▶ _選択本文_:
━━━
2011 Fiscal Year Annual Research Report
公共財供給技術の普及についてのゲーム理論による考察
Project/Area Number |
22730155
|
Research Institution | University of Toyama |
Principal Investigator |
平井 俊行 富山大学, 経済学部, 准教授 (00383951)
|
Keywords | 公共財 / ゲーム理論 / 技術情報取引 |
Research Abstract |
公共財供給技術の交渉を通じた(金銭支払を伴う)移転について、ゲーム理論と関連の深い社会状況の理論を用いて分析をおこなった.公共財供給技術を、ある主体による導入が(i)ほかの主体の利得を常に増加させるが、(ii)自分自身の利得を減少させる場合がある、という2つの特徴で記述し分析をおこなった.このような技術の移転を考えると、全主体への技術普及が社会的に最適な状態であったとしても、(ii)により移転を受け入れず、(i)によっておこるほかの主体による技術導入にただ乗りしてしまい全体への普及は必ずしも保証されない.実際、交渉という協力的な行動と、交渉からの離脱という非協力的な行動両方を組み込んだモデルにおいて、もし交渉が一度きりで終わってしまう場合は必ずしも全体への技術普及は達成されないことを示した.しかし、同じモデルにおいて再交渉が許されているならば、常に全主体への技術普及が達成されることが明らかになった.本研究課題の目的は公共財供給技術の普及が社会的に最適な場合達成されうるか、どうすれば達成できるのかを分析することである.今年度に得られた結果は、いくつかの課題を残すものの、前者については肯定的な結果であり、後者については再交渉の可能性が重要であることを明らかにした. また、より基礎的な研究として公共財経済における配分によって記述されるコアが通常の支配関係では外部安定性を満たさないが、それを弱めた間接支配の概念を用いることで外部安定性をみたすことを示し、論文"On the stability of the core in a public good economy"としてまとめた.(旧題: (Sophisticated) StableSets and Coresin Public Good Economies)
━━━
▶ _課題の要件_:
- A) この研究報告によれば、再交渉が許されている場合、技術普及はどうなることが明らかになりましたか。
- B) この研究報告の「2011 Fiscal Year」から「経済学部, 准教授 (00383951)」まで（両端を含む）を、「富山大学」を「X大学」に改めて示してください。
- C) 次の各記述がこの研究報告の内容と合致するか、はい・いいえで答え、判断の根拠となる本文の語句をそのまま引用してください。(i) キーワードに「ゲーム理論」が含まれている。(ii) 交渉が一度きりで終わる場合でも、全体への技術普及は常に達成されると示された。(iii) 公共財経済のコアは、通常の支配関係のもとで外部安定性を満たす。
エントリを参照する必要はありません。

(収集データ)
━━━
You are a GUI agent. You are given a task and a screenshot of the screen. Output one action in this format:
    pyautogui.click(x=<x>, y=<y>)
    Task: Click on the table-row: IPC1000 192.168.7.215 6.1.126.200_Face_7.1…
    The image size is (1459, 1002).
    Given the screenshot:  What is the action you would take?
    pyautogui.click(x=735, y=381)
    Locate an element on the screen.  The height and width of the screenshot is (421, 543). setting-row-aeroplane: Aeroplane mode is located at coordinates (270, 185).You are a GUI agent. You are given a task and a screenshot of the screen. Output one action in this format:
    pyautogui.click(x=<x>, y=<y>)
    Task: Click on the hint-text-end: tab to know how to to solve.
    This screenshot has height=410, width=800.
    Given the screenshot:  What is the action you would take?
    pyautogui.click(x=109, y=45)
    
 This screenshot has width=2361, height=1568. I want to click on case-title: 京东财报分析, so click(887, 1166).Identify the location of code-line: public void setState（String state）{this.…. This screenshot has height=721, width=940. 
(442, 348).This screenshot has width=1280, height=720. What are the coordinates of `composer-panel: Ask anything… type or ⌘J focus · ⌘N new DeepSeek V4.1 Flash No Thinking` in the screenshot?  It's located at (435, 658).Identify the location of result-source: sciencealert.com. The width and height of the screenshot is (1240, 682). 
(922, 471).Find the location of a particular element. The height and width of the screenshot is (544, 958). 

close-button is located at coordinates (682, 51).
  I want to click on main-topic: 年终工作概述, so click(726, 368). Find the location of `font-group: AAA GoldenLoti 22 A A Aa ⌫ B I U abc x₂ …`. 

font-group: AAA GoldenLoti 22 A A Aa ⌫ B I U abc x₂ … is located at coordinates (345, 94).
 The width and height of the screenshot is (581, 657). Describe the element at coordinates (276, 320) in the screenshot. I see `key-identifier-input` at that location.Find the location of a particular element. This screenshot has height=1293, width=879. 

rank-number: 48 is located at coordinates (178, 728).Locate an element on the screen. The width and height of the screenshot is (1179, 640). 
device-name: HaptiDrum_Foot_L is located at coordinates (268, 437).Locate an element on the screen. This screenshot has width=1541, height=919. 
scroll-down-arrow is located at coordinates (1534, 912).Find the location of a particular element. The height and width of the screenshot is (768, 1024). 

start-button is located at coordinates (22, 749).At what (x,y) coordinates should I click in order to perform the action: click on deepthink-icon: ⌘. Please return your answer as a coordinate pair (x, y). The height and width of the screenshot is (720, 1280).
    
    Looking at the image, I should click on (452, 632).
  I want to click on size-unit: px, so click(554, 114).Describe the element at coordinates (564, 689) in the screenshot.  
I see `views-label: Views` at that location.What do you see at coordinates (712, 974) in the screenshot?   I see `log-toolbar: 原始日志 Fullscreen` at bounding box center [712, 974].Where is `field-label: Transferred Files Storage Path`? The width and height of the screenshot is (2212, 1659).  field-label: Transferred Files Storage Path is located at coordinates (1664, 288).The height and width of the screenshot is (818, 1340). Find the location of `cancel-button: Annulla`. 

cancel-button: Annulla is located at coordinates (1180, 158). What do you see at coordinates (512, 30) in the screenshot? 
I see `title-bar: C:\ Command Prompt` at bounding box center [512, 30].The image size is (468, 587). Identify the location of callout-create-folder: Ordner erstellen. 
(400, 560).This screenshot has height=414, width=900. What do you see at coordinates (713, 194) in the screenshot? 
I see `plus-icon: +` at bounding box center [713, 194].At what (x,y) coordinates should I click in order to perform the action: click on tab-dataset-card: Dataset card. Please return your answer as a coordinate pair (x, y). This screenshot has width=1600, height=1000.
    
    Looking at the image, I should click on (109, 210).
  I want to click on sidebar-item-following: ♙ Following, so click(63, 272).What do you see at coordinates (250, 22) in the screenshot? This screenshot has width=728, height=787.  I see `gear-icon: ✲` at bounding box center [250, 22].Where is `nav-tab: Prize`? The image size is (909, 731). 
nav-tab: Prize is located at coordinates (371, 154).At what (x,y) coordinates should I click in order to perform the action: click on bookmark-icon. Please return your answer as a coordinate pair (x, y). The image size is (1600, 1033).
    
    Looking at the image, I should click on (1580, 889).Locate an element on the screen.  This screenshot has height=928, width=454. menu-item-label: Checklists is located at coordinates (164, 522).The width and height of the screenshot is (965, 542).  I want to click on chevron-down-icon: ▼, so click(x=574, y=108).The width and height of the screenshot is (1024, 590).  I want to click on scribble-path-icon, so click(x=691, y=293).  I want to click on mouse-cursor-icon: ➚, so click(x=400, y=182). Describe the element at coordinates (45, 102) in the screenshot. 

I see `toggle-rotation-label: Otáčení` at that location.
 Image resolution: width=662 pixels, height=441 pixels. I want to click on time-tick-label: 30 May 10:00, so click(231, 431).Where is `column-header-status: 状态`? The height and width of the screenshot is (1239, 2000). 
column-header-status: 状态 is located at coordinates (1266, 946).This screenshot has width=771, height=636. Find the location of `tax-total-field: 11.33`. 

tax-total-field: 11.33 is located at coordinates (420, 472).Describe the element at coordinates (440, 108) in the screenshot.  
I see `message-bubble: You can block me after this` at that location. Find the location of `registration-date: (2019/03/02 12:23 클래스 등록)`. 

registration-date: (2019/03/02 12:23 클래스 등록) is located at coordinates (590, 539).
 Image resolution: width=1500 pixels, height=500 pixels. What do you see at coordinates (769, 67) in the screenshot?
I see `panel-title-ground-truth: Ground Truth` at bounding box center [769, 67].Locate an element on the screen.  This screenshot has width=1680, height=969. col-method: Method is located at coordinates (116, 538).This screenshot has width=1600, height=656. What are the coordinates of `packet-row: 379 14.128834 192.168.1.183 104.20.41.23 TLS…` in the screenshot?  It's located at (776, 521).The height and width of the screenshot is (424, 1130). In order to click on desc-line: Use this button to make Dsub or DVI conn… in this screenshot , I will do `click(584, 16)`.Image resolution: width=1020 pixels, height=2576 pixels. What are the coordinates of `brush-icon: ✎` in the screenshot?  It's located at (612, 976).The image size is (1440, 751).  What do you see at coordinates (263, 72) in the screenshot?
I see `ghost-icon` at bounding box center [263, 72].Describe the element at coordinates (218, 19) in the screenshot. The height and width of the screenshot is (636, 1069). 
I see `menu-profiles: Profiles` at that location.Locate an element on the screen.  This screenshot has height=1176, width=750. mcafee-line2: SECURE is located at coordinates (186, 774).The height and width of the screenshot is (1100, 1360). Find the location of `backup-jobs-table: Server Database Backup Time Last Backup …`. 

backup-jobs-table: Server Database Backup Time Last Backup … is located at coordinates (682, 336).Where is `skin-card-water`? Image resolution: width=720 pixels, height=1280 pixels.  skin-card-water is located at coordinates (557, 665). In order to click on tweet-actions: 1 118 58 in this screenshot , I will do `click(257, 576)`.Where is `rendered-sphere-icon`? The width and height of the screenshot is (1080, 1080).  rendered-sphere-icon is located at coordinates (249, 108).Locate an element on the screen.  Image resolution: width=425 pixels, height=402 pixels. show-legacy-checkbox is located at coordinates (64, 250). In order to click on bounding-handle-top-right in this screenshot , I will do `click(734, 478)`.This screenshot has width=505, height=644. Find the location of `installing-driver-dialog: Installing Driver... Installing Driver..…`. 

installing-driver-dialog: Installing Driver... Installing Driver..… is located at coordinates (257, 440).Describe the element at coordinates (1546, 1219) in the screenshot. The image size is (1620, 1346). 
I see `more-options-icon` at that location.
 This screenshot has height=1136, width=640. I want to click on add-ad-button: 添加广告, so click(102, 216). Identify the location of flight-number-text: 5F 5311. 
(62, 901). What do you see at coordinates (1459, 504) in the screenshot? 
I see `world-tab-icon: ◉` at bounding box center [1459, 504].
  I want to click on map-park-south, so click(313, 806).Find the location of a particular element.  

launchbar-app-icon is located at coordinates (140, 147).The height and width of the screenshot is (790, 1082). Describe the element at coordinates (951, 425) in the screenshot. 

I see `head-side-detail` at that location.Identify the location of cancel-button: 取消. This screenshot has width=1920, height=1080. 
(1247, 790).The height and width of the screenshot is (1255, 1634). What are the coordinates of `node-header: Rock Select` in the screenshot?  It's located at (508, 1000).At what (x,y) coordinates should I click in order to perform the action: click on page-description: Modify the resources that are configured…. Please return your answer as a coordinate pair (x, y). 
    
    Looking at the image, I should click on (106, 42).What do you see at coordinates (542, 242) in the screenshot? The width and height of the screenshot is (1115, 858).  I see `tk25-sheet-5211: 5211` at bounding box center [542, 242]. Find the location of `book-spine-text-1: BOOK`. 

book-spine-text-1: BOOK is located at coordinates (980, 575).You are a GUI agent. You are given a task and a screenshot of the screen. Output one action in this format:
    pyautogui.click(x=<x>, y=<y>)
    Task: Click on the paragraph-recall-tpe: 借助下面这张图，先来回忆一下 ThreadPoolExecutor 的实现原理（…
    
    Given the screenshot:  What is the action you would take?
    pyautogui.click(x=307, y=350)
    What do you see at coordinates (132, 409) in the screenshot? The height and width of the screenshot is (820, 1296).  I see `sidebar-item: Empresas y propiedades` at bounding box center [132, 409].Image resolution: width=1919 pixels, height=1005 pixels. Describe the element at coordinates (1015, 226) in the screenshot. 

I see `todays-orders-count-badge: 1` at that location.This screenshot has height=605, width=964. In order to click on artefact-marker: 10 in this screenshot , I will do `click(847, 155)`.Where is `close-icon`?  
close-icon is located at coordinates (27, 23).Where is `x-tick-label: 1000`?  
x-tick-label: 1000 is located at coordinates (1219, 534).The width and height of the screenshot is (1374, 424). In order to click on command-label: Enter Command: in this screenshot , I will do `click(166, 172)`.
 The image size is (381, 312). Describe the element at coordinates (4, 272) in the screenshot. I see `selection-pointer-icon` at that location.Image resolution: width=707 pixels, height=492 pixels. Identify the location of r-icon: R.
━━━
▶ _演習の解答_:
- A) 常に全主体への技術普及が達成されることが明らかになりました。

- B)
2011 Fiscal Year Annual Research Report
公共財供給技術の普及についてのゲーム理論による考察
Project/Area Number |
22730155
|
Research Institution | University of Toyama |
Principal Investigator |
平井 俊行 X大学, 経済学部, 准教授 (00383951)

- C)
(i) はい。「公共財 / ゲーム理論 / 技術情報取引」
(ii) いいえ。「もし交渉が一度きりで終わってしまう場合は必ずしも全体への技術普及は達成されないことを示した」
(iii) いいえ。「公共財経済における配分によって記述されるコアが通常の支配関係では外部安定性を満たさない」